‘Let Her Grow’ campaign wins global award

‘Let Her Grow’ campaign wins global award

Multimedia focus on school hairstyles wins Bronze at ‘Oscars of advertising’

‘Let Her Grow’ campaign wins global award
(Photo: Dove Thailand)

A media campaign advocating for the freedom of Thai students to choose how to wear their hair has won an award at the Cannes Lions, the “Oscars of advertising”.

The “Let Her Grow” campaign won a Bronze award in the Health and Wellness category at the media industry event in France this week. The campaign was sponsored by Dove Thailand, part of the international consumer products group Unilever, and developed by the media agency Edelman. 

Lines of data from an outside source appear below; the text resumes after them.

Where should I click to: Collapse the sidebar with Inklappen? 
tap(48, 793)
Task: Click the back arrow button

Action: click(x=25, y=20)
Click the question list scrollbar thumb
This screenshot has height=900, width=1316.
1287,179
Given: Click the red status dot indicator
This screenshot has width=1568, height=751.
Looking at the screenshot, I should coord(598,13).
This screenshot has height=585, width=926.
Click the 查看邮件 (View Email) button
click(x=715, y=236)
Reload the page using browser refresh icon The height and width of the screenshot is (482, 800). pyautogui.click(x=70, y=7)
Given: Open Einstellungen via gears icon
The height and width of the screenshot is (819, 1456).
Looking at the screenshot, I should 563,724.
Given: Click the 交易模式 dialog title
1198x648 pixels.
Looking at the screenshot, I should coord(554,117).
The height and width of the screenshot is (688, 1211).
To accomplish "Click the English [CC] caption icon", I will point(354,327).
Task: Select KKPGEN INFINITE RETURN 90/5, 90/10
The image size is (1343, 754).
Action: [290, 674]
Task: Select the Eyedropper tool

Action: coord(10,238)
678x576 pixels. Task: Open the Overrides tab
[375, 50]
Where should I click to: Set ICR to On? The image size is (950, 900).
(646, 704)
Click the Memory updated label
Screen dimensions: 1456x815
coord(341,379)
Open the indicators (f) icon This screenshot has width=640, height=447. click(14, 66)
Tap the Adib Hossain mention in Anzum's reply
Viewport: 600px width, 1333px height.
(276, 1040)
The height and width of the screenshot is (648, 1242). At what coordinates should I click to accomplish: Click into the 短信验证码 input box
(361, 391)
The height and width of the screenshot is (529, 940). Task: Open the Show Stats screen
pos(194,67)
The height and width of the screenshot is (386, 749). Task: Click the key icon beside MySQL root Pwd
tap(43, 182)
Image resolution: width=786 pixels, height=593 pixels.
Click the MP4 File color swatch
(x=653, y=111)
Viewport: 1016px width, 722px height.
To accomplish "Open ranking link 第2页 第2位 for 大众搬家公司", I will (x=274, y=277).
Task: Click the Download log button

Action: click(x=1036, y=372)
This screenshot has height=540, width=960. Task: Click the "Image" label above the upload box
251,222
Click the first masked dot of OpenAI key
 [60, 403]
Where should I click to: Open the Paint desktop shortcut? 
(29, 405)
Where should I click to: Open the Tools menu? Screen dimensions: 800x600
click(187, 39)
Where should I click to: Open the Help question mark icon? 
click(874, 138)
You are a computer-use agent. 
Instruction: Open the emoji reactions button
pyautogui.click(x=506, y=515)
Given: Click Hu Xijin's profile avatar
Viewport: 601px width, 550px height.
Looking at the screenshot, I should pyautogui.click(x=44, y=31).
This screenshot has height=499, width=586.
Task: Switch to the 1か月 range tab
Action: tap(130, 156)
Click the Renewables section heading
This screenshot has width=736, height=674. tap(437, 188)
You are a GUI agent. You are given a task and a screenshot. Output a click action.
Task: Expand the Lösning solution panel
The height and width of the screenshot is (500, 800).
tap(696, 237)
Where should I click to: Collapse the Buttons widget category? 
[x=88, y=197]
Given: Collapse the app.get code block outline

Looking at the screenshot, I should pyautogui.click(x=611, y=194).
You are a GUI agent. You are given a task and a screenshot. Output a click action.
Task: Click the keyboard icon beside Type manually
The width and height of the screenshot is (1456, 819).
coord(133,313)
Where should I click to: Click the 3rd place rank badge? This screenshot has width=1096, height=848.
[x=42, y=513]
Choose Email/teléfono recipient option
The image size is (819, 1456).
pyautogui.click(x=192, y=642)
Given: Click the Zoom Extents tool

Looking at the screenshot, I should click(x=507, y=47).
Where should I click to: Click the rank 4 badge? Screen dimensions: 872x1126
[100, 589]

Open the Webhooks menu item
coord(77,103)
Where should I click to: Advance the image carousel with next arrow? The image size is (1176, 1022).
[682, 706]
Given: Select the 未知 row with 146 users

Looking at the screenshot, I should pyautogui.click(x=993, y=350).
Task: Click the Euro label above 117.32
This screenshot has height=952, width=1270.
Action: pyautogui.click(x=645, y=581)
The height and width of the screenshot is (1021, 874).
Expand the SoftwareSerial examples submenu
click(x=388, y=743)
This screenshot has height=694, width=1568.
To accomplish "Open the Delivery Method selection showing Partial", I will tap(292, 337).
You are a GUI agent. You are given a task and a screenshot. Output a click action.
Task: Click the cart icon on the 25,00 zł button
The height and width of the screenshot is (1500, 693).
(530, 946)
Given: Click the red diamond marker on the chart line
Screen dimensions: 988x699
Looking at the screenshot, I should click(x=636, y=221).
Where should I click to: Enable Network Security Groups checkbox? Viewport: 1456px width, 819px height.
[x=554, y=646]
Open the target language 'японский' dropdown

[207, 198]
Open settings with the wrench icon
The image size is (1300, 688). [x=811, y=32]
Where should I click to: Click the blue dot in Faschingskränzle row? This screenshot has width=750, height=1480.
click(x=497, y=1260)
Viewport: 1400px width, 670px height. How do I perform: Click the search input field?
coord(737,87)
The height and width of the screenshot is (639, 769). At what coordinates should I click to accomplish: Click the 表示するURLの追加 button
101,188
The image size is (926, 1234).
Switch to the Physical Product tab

The Health and Wellness Lions celebrate creativity in the field of consumer healthcare and personal wellbeing, according to the Cannes organisers.

Edelman said the longstanding tradition of hairstyle regulation in Thailand’s school system was having a significant impact on students’ confidence.

“Through extensive research, we learned that 8 in 10 secondary school students, and 7 in 10 young women reported that forced haircuts have a negative impact on their self-confidence, highlighting the emotional toll this practice takes on them,” it said.

“Dove turned the iconic school bob into a powerful symbol for change,” it said. “It was a rallying call, inviting everyone to stand together in ending confidence-cutting forced haircuts for good, and to create a future where students can grow into the greatest version of themselves.”

The “Let Her Grow” video was broadcast widely on mass-market TV stations last year, and has also been viewed 4.6 million times on YouTube to date.

The campaign also had social media and print components, while also reaching out to key opinion leaders in numerous fields to get involved in the conversation.

Edelman said the campaign helped widen the public debate about student hairstyles that ultimately resulted in the Ministry of Education in January lifting its restrictions on how schools manage rules on hairstyles.

From now on, the ministry said, it would allow each school to formulate their own policy, with student input if they wish.